Kafka Connect Flatten SMT for Confluent Platform

The following provides usage information for the Apache Kafka® SMT org.apache.kafka.connect.transforms.Flatten.

Description

Flatten a nested data structure, generating names for each field by concatenating the field names at each level with a configurable delimiter character. Applies to a Struct when a schema is present, or a Map in the case of schemaless data. The JSON Single Message Transforms (SMT) delimiter is the period . character, which is also the default.

Use the concrete transformation type designed for the record key (org.apache.kafka.connect.transforms.Flatten$Key) or value (org.apache.kafka.connect.transforms.Flatten$Value).
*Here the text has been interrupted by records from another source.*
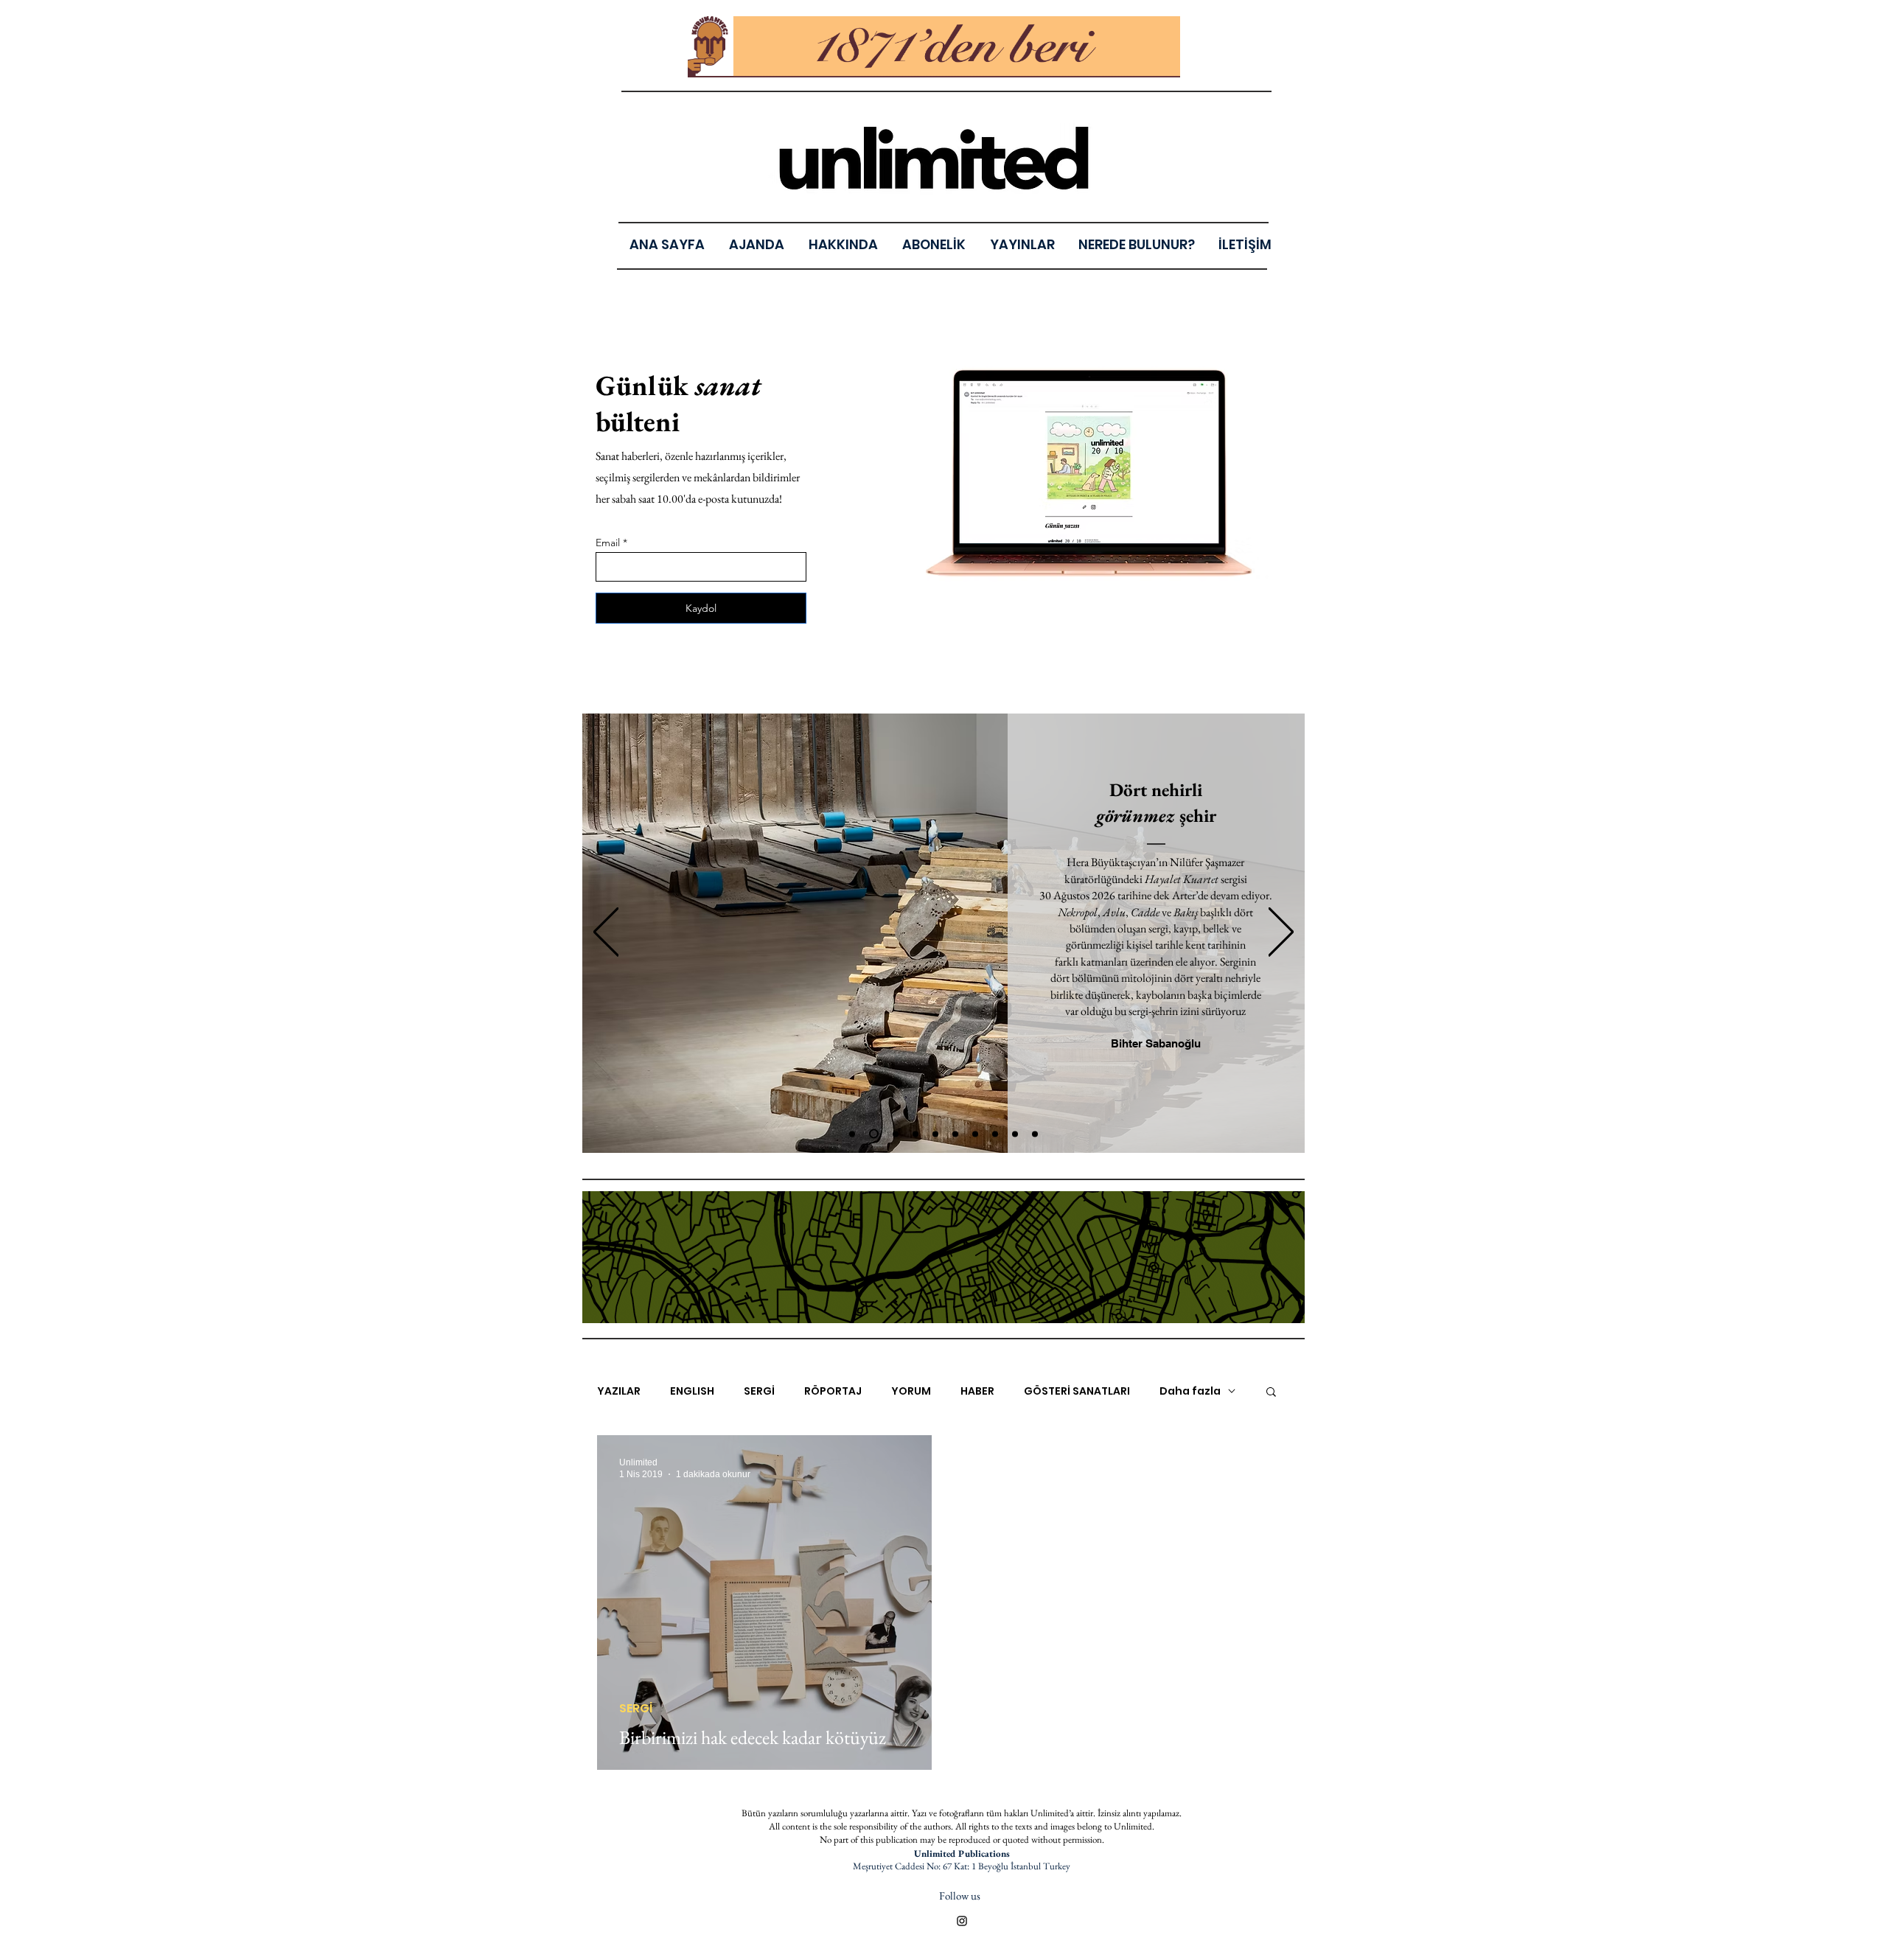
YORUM (911, 1391)
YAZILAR (619, 1391)
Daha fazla (1190, 1391)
When using an Avro schema, the default SMT delimiter period . cannot be used. Use an underscore _ for the delimiter. Use the following properties to change the delimiter:

"transforms": "flatten",
"transforms.flatten.type": "org.apache.kafka.connect.transforms.Flatten$Value",
"transforms.flatten.delimiter": "_"

Note

The Flatten SMT does not flatten arrays. Arrays are preserved as is.

JSON Example

The configuration snippet below shows how to use Flatten to concatenate field names with the period . delimiter character.

"transforms": "flatten",
"transforms.flatten.type": "org.apache.kafka.connect.transforms.Flatten$Value",
"transforms.flatten.delimiter": "."

Before:

{
  "content": {
    "id": 42,
    "name": {
      "first": "David",
      "middle": null,
      "last": "Wong"
    }
  }
}

After:

{
  "content.id": 42,
  "content.name.first": "David",
  "content.name.middle": null,
  "content.name.last": "Wong"
}

Avro Example

The Avro schema specification only allows alphanumeric characters and the underscore _ character in field names. The configuration snippet below shows how to use Flatten to concatenate field names with the underscore _ delimiter character.

"transforms": "flatten",
"transforms.flatten.type": "org.apache.kafka.connect.transforms.Flatten$Value",
"transforms.flatten.delimiter": "_"

Before:

{
  "content": {
    "id": 42,
    "name": {
      "first": "David",
      "middle": null,
      "last": "Wong"
    }
  }
}

After:

{
  "content_id": 42,
  "content_name_first": "David",
  "content_name_middle": null,
  "content_name_last": "Wong"
 }

Tip

For additional examples, see Flatten for managed connectors.

Properties

Name Description Type Default Valid Values Importance
delimiter Delimiter to insert between field names from the input record when generating field names for the output record. string . _ medium

Predicates

Transformations can be configured with predicates so that the transformation is applied only to records which satisfy a condition. You can use predicates in a transformation chain and, when combined with the Kafka Connect Filter (Kafka) SMT for Confluent Platform, predicates can conditionally filter out specific records. For details and examples, see Predicates.